=== Supplied entries ===
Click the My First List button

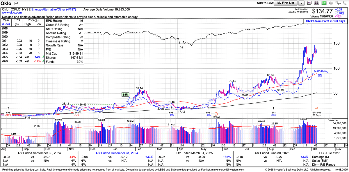coord(286,3)
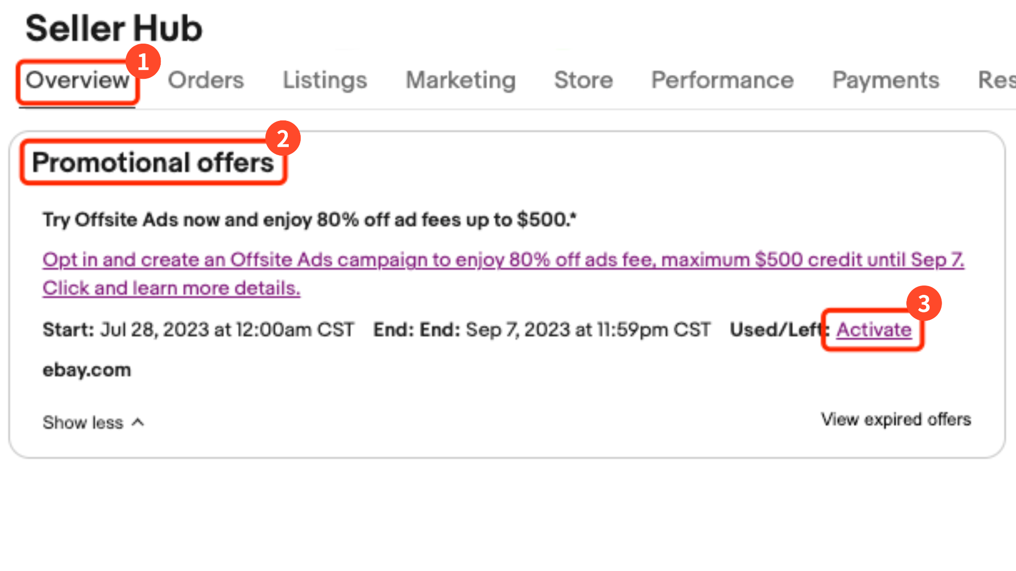
Task: Select the Marketing tab
Action: 460,80
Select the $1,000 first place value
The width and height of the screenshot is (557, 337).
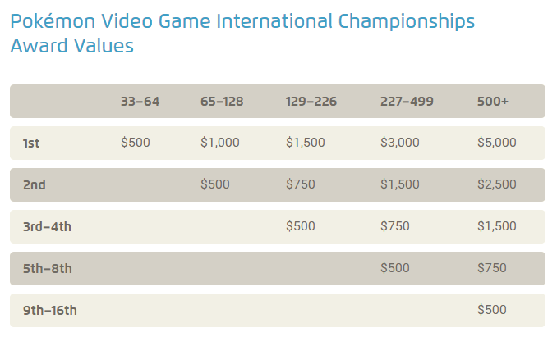(220, 143)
===
- What is expected -
Output only the lines running from the one containing "Select the $1,000 first place value" to the end of the records, inclusive and exact; skip the pictures.

- Exercise solution -
Select the $1,000 first place value
The width and height of the screenshot is (557, 337).
(220, 143)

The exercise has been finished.